TASK TO CARRY OUT:
Transcribe the rows verbatim, starting at the line that contains "marker at 2020?" and stopping after the line that contains "tap(149, 531)".

[Item position entries]

+++

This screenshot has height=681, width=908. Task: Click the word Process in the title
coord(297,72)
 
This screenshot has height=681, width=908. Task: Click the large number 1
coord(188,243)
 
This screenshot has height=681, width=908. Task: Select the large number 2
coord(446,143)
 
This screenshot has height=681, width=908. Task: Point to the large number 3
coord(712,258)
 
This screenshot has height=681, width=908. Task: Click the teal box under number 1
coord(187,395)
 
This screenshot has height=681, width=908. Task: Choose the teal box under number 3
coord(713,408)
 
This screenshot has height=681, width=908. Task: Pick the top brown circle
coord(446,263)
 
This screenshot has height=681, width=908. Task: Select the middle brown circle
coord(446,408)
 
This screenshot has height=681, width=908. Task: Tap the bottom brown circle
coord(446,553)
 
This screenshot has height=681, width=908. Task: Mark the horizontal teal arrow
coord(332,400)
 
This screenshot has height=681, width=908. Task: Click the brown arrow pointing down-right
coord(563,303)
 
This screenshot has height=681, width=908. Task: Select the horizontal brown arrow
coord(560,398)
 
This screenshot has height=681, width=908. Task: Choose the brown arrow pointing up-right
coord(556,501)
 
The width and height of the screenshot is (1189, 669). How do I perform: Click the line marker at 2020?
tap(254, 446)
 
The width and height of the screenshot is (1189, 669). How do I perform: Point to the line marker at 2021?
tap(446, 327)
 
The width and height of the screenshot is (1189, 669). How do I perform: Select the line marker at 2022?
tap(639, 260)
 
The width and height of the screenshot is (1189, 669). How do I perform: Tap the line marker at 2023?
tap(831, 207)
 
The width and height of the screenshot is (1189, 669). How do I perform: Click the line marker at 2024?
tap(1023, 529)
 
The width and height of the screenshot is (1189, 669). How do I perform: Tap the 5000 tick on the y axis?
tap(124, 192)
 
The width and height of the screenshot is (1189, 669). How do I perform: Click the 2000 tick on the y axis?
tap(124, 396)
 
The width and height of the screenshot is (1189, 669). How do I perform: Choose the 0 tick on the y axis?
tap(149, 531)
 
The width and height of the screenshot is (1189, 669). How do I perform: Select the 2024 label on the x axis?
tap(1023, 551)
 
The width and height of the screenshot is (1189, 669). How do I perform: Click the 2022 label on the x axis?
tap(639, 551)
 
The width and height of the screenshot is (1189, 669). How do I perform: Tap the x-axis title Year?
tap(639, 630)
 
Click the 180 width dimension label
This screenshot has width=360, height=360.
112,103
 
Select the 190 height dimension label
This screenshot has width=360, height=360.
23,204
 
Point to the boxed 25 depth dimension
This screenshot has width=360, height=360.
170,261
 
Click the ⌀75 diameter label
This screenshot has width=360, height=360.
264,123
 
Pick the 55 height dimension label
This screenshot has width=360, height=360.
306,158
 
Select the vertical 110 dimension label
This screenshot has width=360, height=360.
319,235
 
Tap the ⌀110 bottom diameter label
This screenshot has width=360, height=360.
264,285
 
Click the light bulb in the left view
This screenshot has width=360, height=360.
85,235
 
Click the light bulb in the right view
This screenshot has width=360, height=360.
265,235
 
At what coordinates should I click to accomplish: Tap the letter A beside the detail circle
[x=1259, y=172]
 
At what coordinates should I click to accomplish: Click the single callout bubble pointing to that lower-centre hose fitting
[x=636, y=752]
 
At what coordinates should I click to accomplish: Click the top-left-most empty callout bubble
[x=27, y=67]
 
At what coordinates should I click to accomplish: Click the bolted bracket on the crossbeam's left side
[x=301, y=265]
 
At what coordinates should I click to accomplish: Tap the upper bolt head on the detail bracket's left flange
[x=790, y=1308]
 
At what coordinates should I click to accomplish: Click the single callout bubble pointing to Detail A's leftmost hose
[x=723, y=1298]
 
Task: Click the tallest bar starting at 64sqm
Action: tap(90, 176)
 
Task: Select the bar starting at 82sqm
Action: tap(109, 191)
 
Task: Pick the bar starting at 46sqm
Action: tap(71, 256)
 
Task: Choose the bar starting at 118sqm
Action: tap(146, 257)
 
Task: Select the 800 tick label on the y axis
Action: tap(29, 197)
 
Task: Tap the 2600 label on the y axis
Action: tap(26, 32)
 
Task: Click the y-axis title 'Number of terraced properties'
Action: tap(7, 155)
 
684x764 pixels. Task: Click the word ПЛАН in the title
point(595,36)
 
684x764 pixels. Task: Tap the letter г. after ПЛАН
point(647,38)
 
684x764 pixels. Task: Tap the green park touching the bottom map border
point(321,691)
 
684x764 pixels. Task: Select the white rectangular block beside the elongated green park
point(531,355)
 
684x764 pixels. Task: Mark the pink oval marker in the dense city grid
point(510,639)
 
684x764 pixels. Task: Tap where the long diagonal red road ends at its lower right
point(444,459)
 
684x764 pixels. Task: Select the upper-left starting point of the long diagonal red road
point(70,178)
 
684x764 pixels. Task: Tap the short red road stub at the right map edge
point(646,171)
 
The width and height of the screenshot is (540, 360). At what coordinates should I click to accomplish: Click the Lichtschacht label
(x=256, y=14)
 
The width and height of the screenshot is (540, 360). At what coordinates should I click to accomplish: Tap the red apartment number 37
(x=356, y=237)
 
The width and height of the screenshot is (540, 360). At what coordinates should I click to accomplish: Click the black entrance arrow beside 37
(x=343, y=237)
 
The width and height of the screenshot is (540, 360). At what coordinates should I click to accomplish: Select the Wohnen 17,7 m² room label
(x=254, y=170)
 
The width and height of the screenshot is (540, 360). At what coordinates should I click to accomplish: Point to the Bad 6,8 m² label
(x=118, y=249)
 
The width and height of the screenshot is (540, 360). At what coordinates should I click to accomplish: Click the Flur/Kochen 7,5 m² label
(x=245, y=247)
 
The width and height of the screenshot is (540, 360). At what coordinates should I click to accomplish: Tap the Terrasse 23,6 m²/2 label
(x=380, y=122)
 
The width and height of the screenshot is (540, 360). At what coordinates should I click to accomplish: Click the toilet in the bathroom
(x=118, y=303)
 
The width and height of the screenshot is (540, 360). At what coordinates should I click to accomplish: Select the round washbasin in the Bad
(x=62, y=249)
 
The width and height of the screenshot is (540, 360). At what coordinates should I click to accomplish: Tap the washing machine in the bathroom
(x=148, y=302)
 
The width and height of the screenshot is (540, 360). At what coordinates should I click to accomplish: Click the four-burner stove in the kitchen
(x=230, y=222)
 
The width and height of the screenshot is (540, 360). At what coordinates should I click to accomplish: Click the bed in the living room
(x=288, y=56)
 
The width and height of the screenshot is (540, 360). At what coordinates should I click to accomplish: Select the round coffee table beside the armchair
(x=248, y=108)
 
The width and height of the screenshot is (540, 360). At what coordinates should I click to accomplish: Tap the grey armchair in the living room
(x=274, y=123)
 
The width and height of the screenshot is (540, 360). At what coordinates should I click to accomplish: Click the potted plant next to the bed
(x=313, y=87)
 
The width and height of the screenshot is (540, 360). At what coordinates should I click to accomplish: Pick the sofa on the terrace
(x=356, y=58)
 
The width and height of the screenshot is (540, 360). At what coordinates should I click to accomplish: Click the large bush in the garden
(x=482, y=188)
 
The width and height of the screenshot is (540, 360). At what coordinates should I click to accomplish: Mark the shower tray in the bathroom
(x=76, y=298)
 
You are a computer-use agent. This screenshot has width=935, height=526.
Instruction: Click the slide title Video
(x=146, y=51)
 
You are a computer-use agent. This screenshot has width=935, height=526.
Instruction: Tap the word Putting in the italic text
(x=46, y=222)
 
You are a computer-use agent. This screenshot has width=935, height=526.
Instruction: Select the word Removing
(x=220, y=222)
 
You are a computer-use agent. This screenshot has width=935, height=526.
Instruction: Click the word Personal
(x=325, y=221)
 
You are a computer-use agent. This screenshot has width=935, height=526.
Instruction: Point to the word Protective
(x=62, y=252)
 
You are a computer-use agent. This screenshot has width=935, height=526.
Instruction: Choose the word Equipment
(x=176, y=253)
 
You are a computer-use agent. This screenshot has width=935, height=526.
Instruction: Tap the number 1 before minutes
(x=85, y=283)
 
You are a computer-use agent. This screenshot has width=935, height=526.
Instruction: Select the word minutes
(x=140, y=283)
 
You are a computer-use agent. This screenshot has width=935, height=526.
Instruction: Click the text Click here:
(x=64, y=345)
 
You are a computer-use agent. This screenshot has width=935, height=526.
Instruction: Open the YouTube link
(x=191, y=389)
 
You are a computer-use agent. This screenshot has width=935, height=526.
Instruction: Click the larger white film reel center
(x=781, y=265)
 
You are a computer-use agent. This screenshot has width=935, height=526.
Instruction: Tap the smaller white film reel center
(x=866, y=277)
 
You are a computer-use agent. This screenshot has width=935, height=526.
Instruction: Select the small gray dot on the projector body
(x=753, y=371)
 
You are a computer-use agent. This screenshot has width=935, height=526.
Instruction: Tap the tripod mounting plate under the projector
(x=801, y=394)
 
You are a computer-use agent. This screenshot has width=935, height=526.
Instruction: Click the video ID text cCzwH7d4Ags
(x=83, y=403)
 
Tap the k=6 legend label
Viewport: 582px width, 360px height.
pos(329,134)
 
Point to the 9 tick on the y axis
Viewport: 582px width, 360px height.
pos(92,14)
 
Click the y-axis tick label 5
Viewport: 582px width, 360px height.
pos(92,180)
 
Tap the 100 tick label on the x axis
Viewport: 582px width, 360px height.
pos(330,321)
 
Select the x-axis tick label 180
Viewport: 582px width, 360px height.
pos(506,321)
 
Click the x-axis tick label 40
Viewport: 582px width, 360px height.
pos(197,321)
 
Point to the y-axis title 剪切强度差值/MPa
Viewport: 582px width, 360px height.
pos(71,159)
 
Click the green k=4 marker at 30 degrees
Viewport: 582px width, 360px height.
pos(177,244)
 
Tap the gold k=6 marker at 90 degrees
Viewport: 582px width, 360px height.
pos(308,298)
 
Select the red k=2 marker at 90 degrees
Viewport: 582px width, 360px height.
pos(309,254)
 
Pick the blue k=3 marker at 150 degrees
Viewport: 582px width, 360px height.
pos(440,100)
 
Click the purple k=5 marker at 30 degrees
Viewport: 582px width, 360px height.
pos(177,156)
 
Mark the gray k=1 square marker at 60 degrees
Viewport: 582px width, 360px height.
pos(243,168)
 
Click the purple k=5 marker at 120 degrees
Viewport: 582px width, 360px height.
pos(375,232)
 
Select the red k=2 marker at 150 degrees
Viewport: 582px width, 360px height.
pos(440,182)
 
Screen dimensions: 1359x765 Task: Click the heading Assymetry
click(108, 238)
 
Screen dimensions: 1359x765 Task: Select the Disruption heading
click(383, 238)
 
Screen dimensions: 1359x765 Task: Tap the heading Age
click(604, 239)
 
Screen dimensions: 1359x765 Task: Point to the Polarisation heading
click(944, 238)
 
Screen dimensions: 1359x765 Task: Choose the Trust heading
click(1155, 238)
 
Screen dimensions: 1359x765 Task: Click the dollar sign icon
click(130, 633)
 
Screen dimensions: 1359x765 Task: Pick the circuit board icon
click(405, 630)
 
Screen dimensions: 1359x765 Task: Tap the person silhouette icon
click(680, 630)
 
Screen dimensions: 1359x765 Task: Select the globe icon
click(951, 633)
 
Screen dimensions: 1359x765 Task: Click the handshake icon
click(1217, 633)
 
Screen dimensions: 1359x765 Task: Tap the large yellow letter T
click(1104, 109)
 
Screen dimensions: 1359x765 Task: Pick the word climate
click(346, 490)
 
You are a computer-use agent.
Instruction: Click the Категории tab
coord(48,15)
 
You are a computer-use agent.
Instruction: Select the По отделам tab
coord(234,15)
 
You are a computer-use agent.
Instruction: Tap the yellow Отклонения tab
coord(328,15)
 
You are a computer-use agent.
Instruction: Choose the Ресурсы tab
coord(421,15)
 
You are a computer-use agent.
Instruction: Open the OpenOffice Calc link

+++

OUTPUT:
The width and height of the screenshot is (1189, 669). How do I perform: Click the line marker at 2020?
tap(254, 446)
 
The width and height of the screenshot is (1189, 669). How do I perform: Point to the line marker at 2021?
tap(446, 327)
 
The width and height of the screenshot is (1189, 669). How do I perform: Select the line marker at 2022?
tap(639, 260)
 
The width and height of the screenshot is (1189, 669). How do I perform: Tap the line marker at 2023?
tap(831, 207)
 
The width and height of the screenshot is (1189, 669). How do I perform: Click the line marker at 2024?
tap(1023, 529)
 
The width and height of the screenshot is (1189, 669). How do I perform: Tap the 5000 tick on the y axis?
tap(124, 192)
 
The width and height of the screenshot is (1189, 669). How do I perform: Click the 2000 tick on the y axis?
tap(124, 396)
 
The width and height of the screenshot is (1189, 669). How do I perform: Choose the 0 tick on the y axis?
tap(149, 531)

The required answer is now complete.